By Katie Hoffman
It’s that time of year when gorgeous winter squashes are widely available. If you love them, you can buy now and enjoy them almost all winter! Many will last from two to four months when properly cured and stored.
Delicata and spaghetti squash shouldn’t be cured at all. They’ll last two or three months in storage, so you should plan to eat those first. Hubbards and butternuts, on the other hand, are great keepers and will last 5 to 8 months under the right conditions.
Interested in giving winter squash storage a try? Here are a few tips that will help you prolong your stash:
Make certain your squash are properly “cured.” If you’re purchasing from a producer, ask whether they’ve been cured for storage. If so, you’re ahead of the game. If not, then you can do it yourself. Just leave the squash in a sunny, warm (80 to 85 degree) place for about 10 days. When your fingernail won’t cut the skin, the squash is ready for storage.

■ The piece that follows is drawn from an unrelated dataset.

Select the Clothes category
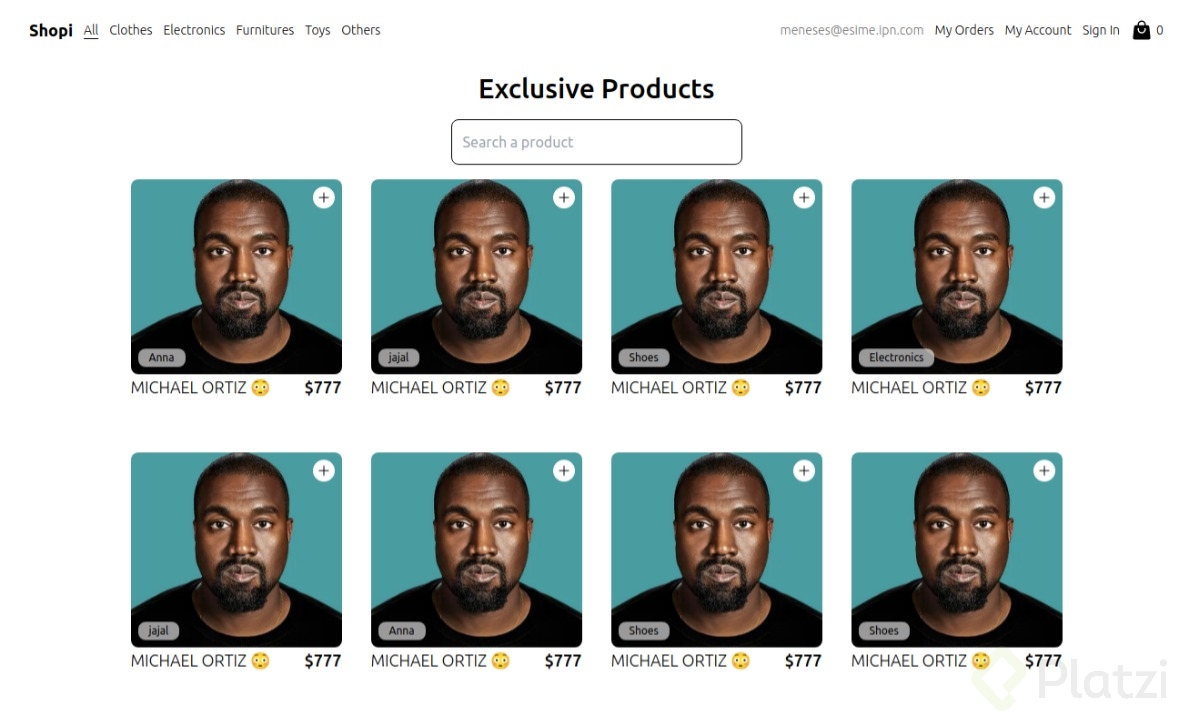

Store the squash in a single layer. You can use a basket or box of any kind—something breathable will help them store the longest. Place the squash in the box with crumpled paper between them to keep them from touching. Store only unblemished squash—you can preserve any with broken skins by freezing (but that’s a different blog entry!).
Keep the space cool and dark. Winter squash will store best between 50 and 55 degrees. If you can, keep the humidity at about 60%. Before I had a basement, I used to keep mine in a seldom-used guest room with the door closed.
If you’re unsure about whether your squash needs to be cured or how long it will last, Google it! Charts abound on the internet, so it won’t take you long to discover what you need to know.
Winter squash are delicious and nutritious, and with a little care you can enjoy the pies, soups, and other dishes to which they add their beautiful flavor and color. This is the time of year when many of our producers have winter squash on their buying pages.